Wim Wenders' Falsche Bewegung: Warum eine 50 Jahre alte Szene heute polarisiert
Anna HuberWim Wenders' Falsche Bewegung: Warum eine 50 Jahre alte Szene heute polarisiert
Eine aktuelle Debatte um Wim Wenders’ Film Falsche Bewegung von 1975 hat erneut an Fahrt aufgenommen – im Mittelpunkt steht eine halbnackte Szene mit Nastassja Kinski, die damals erst 13 Jahre alt war. Die Diskussion gewann an Dynamik, nachdem der Film im März 2023 im Frankfurter Filmmuseum im Rahmen einer Wenders-Retrospektive gezeigt worden war. Das problematische Erbe des Werks hat seitdem eine breitere Auseinandersetzung über Branchenstandards und den Respekt vor jungen Schauspieler:innen ausgelöst.

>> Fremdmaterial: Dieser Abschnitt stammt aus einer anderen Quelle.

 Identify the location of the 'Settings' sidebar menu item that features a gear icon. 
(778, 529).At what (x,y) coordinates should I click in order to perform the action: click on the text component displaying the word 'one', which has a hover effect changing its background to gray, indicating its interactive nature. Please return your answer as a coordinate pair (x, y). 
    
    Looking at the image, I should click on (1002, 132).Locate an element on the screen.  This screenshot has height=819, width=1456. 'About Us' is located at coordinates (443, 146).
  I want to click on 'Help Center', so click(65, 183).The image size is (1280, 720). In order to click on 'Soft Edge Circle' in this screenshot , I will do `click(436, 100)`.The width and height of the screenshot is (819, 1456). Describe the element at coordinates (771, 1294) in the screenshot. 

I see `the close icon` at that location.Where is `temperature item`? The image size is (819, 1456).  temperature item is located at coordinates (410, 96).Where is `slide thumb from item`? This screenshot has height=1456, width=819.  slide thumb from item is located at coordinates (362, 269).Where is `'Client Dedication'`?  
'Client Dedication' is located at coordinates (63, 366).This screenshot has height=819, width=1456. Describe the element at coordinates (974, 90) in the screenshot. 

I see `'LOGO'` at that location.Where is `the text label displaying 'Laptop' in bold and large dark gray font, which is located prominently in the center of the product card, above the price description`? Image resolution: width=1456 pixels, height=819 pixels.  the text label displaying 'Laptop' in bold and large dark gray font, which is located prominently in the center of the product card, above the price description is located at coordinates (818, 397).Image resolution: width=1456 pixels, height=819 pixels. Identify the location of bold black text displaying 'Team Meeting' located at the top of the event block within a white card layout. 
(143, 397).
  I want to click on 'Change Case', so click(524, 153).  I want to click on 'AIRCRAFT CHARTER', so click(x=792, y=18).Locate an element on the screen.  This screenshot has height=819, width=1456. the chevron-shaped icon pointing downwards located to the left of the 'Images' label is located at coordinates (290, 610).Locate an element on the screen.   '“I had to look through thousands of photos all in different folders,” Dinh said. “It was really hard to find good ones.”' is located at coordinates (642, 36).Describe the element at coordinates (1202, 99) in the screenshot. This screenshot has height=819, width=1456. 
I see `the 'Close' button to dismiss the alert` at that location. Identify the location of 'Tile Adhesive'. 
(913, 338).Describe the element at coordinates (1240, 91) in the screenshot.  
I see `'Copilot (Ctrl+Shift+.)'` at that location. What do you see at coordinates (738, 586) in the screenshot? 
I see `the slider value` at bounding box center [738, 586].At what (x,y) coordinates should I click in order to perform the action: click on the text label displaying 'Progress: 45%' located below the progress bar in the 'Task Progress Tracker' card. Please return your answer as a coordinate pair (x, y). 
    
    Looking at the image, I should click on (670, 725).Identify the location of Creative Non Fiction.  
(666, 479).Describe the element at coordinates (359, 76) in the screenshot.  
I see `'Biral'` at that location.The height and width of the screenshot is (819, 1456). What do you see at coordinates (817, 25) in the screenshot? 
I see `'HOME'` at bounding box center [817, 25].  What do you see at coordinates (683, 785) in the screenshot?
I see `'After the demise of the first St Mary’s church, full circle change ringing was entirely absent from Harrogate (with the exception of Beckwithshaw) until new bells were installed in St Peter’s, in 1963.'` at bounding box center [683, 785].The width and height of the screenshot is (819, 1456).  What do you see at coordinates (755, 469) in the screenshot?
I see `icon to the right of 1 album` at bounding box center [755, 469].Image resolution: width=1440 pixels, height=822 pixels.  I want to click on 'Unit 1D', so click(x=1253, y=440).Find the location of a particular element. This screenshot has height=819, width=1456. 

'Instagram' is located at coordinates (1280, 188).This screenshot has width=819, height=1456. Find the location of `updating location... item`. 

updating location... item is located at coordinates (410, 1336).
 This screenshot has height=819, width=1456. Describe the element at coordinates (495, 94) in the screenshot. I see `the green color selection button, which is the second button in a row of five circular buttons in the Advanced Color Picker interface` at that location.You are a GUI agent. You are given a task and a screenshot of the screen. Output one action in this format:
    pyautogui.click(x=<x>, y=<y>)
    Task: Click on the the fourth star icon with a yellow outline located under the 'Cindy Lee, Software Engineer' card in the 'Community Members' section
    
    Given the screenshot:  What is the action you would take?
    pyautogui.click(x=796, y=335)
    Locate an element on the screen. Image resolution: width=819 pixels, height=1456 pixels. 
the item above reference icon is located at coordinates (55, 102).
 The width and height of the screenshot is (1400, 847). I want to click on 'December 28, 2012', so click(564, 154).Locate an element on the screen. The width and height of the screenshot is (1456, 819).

Kinski hatte jahrelang versucht, die umstrittene Szene entfernen zu lassen, doch erst als Wenders ihren Antrag öffentlich ablehnte, erhielt ihr Anliegen größere Aufmerksamkeit. Ihr Standpunkt förderte eine differenziertere Herangehensweise an solche Fälle – ohne Sensationslust und mit einer klaren Abgrenzung zu anderen Skandalen der Branche. Andere Schauspielerinnen teilten unterdessen ihre eigenen Erfahrungen und boten damit unterschiedliche Perspektiven auf frühe Rollen.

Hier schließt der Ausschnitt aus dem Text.